Information shown:
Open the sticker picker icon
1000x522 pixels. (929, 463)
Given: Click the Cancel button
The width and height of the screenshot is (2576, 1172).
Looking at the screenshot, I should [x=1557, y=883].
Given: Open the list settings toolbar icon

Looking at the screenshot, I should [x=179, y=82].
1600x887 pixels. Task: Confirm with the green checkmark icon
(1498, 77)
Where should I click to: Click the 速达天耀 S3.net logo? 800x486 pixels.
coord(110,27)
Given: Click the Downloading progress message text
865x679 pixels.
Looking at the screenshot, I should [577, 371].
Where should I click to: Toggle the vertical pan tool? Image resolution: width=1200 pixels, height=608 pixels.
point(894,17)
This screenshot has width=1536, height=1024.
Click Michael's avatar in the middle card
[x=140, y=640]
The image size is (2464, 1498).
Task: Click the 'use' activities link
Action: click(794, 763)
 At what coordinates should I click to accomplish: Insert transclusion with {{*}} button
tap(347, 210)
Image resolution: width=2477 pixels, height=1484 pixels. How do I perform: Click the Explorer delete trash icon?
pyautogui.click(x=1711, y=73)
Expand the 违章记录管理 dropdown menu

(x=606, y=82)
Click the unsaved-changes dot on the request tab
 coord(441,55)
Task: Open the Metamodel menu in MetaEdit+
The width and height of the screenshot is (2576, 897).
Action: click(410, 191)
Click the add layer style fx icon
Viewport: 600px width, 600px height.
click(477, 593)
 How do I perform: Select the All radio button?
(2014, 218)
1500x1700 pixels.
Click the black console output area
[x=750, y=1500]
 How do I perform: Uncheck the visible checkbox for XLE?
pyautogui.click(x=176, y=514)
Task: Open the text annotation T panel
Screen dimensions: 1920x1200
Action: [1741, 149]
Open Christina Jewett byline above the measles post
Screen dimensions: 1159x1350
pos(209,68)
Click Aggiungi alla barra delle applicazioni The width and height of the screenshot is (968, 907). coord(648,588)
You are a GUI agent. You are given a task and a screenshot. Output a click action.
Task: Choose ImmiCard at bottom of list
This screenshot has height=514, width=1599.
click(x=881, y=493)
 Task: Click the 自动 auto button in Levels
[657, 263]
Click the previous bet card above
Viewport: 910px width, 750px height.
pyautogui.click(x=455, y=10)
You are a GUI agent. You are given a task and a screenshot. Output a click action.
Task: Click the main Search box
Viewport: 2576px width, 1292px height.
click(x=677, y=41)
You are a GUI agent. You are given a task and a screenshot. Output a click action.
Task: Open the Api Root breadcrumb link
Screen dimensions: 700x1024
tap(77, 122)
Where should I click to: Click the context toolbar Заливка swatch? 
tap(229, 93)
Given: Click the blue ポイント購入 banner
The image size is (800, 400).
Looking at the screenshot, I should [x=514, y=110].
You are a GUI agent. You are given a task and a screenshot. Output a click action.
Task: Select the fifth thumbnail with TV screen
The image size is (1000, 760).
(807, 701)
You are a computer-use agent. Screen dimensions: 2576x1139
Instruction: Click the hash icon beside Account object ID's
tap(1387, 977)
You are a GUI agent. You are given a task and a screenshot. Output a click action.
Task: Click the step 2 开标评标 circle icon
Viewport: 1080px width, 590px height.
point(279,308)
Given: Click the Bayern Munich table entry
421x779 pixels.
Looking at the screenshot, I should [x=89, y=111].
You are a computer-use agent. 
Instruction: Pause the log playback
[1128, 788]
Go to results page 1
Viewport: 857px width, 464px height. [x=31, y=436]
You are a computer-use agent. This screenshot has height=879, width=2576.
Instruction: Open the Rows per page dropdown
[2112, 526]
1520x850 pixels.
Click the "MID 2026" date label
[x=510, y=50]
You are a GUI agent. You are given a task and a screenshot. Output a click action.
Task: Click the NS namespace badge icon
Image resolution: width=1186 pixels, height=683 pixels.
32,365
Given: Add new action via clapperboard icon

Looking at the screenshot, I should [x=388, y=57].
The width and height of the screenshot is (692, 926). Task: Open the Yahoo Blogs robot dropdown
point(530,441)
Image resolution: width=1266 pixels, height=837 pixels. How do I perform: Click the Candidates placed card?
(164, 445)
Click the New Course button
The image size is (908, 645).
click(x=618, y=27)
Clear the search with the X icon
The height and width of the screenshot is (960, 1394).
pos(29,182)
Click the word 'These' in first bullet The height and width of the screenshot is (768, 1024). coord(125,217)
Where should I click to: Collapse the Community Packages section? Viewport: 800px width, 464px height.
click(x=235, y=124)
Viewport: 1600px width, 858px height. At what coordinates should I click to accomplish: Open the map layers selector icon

Do this: Repeat the items above exactly as they appear, starting at the line that contains "Click the previous bet card above" and ending at the line that contains "[1128, 788]", with both of those lines included.

The completed task:
Click the previous bet card above
Viewport: 910px width, 750px height.
pyautogui.click(x=455, y=10)
You are a GUI agent. You are given a task and a screenshot. Output a click action.
Task: Click the main Search box
Viewport: 2576px width, 1292px height.
click(x=677, y=41)
You are a GUI agent. You are given a task and a screenshot. Output a click action.
Task: Open the Api Root breadcrumb link
Screen dimensions: 700x1024
tap(77, 122)
Where should I click to: Click the context toolbar Заливка swatch? 
tap(229, 93)
Given: Click the blue ポイント購入 banner
The image size is (800, 400).
Looking at the screenshot, I should [x=514, y=110].
You are a GUI agent. You are given a task and a screenshot. Output a click action.
Task: Select the fifth thumbnail with TV screen
The image size is (1000, 760).
(807, 701)
You are a computer-use agent. Screen dimensions: 2576x1139
Instruction: Click the hash icon beside Account object ID's
tap(1387, 977)
You are a GUI agent. You are given a task and a screenshot. Output a click action.
Task: Click the step 2 开标评标 circle icon
Viewport: 1080px width, 590px height.
point(279,308)
Given: Click the Bayern Munich table entry
421x779 pixels.
Looking at the screenshot, I should [x=89, y=111].
You are a computer-use agent. 
Instruction: Pause the log playback
[1128, 788]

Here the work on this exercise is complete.